Last Friday, 28th July, TCG had the opportunity to team up with Woodbury Boston School to undertake a planting day. We were lucky enough that it just happened to coincided with the National School Tree Day.
It was a real team effort with around 60 students, staff and helpers from Woodbury Boston providing the manpower, City of Albany staff bringing brushing to the site, local seed collector Keith Smith (Formosa Flora) supplying seed, seedlings and expertise, and two members of South Coast NRM’s Coastal Team (Liz Tanner and Rosie Smith) providing much needed support and help. It was a fantastic group of like minded people to work with!
The area where we were working, is a City of Albany coastal reserve, located between Cosy Corner East campground and Perkins Beach. This little strip of land is less than 500m in length yet criss crossed with numerous tracks. The tracks are mostly unnecessary as there is beach access at both Cosy Corner East and Perkins Beach.
In late summer the City successfully closed some of the tracks to protect what remains of the coastal vegetation. The area is extremely important as it is part of what is known as the coastal macro-corridor. This allows for movement of animals through the landscape. The coastal reserve is very narrow at this point and with all the tracks, not much cover is left to allow animals to use the corridor.

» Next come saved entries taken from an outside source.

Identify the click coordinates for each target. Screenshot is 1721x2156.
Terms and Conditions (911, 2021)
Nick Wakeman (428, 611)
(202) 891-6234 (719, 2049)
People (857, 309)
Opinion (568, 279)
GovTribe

The closed tracks were the areas that were planted.
We know the critically endangered Western Ringtail Possum uses this area. This is because in recent months TCG has been surveying for possums and this area has been surveyed. What the surveys indicate, is that the possums do not stay long in the degraded area where the tracks have now been closed. We assume this is because there is little cover and lots of tracks meaning they are vulnerable to predators. Given the lack of cover, it is likely that the possums have to leave the trees to cross tracks, leaving them vulnerable to feral foxes and cats.
We count ourselves as very lucky last Friday, with the weather being pretty kind. We managed to avoid most of the rain and plant all the closed tracks. Plantings were a mix of local provenance seed, and seedlings. The students spent time selecting sites, planting seedlings, raking the ground and sowing seed. Dieback management was high on the agenda with everyone being careful to wash shoes and tools to prevent dieback spread.
It is going to be great to revisit this site in the future and see how the recovery of the vegetation progresses.